[Saved entries]
[Start of Attachment]

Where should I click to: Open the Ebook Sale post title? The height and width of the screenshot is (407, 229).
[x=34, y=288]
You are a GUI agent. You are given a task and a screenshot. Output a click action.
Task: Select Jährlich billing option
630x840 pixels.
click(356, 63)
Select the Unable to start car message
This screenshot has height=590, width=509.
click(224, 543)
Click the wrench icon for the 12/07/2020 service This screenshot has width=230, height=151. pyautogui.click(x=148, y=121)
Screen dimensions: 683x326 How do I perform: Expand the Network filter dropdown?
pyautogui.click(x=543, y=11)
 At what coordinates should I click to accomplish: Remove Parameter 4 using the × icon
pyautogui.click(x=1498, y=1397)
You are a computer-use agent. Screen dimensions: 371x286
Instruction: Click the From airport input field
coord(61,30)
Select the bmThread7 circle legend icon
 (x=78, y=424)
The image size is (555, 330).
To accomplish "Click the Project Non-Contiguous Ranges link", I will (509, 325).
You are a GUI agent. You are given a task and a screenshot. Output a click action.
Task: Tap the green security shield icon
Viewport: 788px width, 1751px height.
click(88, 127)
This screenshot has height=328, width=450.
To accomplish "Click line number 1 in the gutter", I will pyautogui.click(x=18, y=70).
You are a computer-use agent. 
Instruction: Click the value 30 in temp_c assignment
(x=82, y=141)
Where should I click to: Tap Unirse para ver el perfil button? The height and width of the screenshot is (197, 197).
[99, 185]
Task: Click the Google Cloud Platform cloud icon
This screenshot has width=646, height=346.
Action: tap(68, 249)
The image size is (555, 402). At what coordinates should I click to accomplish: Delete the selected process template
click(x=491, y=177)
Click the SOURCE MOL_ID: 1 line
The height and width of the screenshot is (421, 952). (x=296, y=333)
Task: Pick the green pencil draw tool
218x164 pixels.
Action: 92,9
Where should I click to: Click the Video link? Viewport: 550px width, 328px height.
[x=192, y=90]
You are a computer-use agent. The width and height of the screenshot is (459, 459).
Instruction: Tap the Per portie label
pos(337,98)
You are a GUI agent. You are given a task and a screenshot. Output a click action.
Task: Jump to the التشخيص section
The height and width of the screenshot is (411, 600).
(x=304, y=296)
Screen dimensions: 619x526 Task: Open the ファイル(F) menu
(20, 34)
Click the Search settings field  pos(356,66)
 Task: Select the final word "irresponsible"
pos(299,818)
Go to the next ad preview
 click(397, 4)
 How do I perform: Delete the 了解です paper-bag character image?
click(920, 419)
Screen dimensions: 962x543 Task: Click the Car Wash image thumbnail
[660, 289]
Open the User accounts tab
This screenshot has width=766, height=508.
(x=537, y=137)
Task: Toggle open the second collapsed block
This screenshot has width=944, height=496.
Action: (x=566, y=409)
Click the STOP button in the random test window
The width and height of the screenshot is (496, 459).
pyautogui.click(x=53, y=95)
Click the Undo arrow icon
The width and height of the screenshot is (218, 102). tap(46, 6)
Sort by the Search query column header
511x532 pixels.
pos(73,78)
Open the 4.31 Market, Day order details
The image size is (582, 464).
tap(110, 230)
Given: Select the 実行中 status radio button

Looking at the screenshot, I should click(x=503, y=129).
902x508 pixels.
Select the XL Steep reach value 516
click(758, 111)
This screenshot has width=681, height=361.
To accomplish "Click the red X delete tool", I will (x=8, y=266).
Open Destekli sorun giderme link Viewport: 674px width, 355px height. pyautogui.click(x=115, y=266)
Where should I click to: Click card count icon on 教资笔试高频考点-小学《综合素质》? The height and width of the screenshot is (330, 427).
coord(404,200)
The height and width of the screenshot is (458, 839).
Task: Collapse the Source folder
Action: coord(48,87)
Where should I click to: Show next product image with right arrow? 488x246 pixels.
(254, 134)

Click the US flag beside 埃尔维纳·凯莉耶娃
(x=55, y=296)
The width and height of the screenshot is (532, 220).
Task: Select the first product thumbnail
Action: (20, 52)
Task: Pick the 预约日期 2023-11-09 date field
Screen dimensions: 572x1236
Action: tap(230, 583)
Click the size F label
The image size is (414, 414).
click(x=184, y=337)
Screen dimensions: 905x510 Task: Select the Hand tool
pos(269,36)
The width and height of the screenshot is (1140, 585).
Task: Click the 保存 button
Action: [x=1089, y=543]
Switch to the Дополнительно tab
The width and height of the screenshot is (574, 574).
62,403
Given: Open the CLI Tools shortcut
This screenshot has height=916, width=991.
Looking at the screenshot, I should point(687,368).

[End of Attachment]

*Problem to work on*.
Write out the data above once more, exactly as it stands.

*Exercise response*.
Where should I click to: Open the Ebook Sale post title? The height and width of the screenshot is (407, 229).
[x=34, y=288]
You are a GUI agent. You are given a task and a screenshot. Output a click action.
Task: Select Jährlich billing option
630x840 pixels.
click(356, 63)
Select the Unable to start car message
This screenshot has height=590, width=509.
click(224, 543)
Click the wrench icon for the 12/07/2020 service This screenshot has width=230, height=151. pyautogui.click(x=148, y=121)
Screen dimensions: 683x326 How do I perform: Expand the Network filter dropdown?
pyautogui.click(x=543, y=11)
 At what coordinates should I click to accomplish: Remove Parameter 4 using the × icon
pyautogui.click(x=1498, y=1397)
You are a computer-use agent. Screen dimensions: 371x286
Instruction: Click the From airport input field
coord(61,30)
Select the bmThread7 circle legend icon
 (x=78, y=424)
The image size is (555, 330).
To accomplish "Click the Project Non-Contiguous Ranges link", I will (509, 325).
You are a GUI agent. You are given a task and a screenshot. Output a click action.
Task: Tap the green security shield icon
Viewport: 788px width, 1751px height.
click(88, 127)
This screenshot has height=328, width=450.
To accomplish "Click line number 1 in the gutter", I will pyautogui.click(x=18, y=70).
You are a computer-use agent. 
Instruction: Click the value 30 in temp_c assignment
(x=82, y=141)
Where should I click to: Tap Unirse para ver el perfil button? The height and width of the screenshot is (197, 197).
[99, 185]
Task: Click the Google Cloud Platform cloud icon
This screenshot has width=646, height=346.
Action: tap(68, 249)
The image size is (555, 402). At what coordinates should I click to accomplish: Delete the selected process template
click(x=491, y=177)
Click the SOURCE MOL_ID: 1 line
The height and width of the screenshot is (421, 952). (x=296, y=333)
Task: Pick the green pencil draw tool
218x164 pixels.
Action: 92,9
Where should I click to: Click the Video link? Viewport: 550px width, 328px height.
[x=192, y=90]
You are a computer-use agent. The width and height of the screenshot is (459, 459).
Instruction: Tap the Per portie label
pos(337,98)
You are a GUI agent. You are given a task and a screenshot. Output a click action.
Task: Jump to the التشخيص section
The height and width of the screenshot is (411, 600).
(x=304, y=296)
Screen dimensions: 619x526 Task: Open the ファイル(F) menu
(20, 34)
Click the Search settings field  pos(356,66)
 Task: Select the final word "irresponsible"
pos(299,818)
Go to the next ad preview
 click(397, 4)
 How do I perform: Delete the 了解です paper-bag character image?
click(920, 419)
Screen dimensions: 962x543 Task: Click the Car Wash image thumbnail
[660, 289]
Open the User accounts tab
This screenshot has width=766, height=508.
(x=537, y=137)
Task: Toggle open the second collapsed block
This screenshot has width=944, height=496.
Action: (x=566, y=409)
Click the STOP button in the random test window
The width and height of the screenshot is (496, 459).
pyautogui.click(x=53, y=95)
Click the Undo arrow icon
The width and height of the screenshot is (218, 102). tap(46, 6)
Sort by the Search query column header
511x532 pixels.
pos(73,78)
Open the 4.31 Market, Day order details
The image size is (582, 464).
tap(110, 230)
Given: Select the 実行中 status radio button

Looking at the screenshot, I should click(x=503, y=129).
902x508 pixels.
Select the XL Steep reach value 516
click(758, 111)
This screenshot has width=681, height=361.
To accomplish "Click the red X delete tool", I will (x=8, y=266).
Open Destekli sorun giderme link Viewport: 674px width, 355px height. pyautogui.click(x=115, y=266)
Where should I click to: Click card count icon on 教资笔试高频考点-小学《综合素质》? The height and width of the screenshot is (330, 427).
coord(404,200)
The height and width of the screenshot is (458, 839).
Task: Collapse the Source folder
Action: coord(48,87)
Where should I click to: Show next product image with right arrow? 488x246 pixels.
(254, 134)

Click the US flag beside 埃尔维纳·凯莉耶娃
(x=55, y=296)
The width and height of the screenshot is (532, 220).
Task: Select the first product thumbnail
Action: (20, 52)
Task: Pick the 预约日期 2023-11-09 date field
Screen dimensions: 572x1236
Action: tap(230, 583)
Click the size F label
The image size is (414, 414).
click(x=184, y=337)
Screen dimensions: 905x510 Task: Select the Hand tool
pos(269,36)
The width and height of the screenshot is (1140, 585).
Task: Click the 保存 button
Action: [x=1089, y=543]
Switch to the Дополнительно tab
The width and height of the screenshot is (574, 574).
62,403
Given: Open the CLI Tools shortcut
This screenshot has height=916, width=991.
Looking at the screenshot, I should point(687,368).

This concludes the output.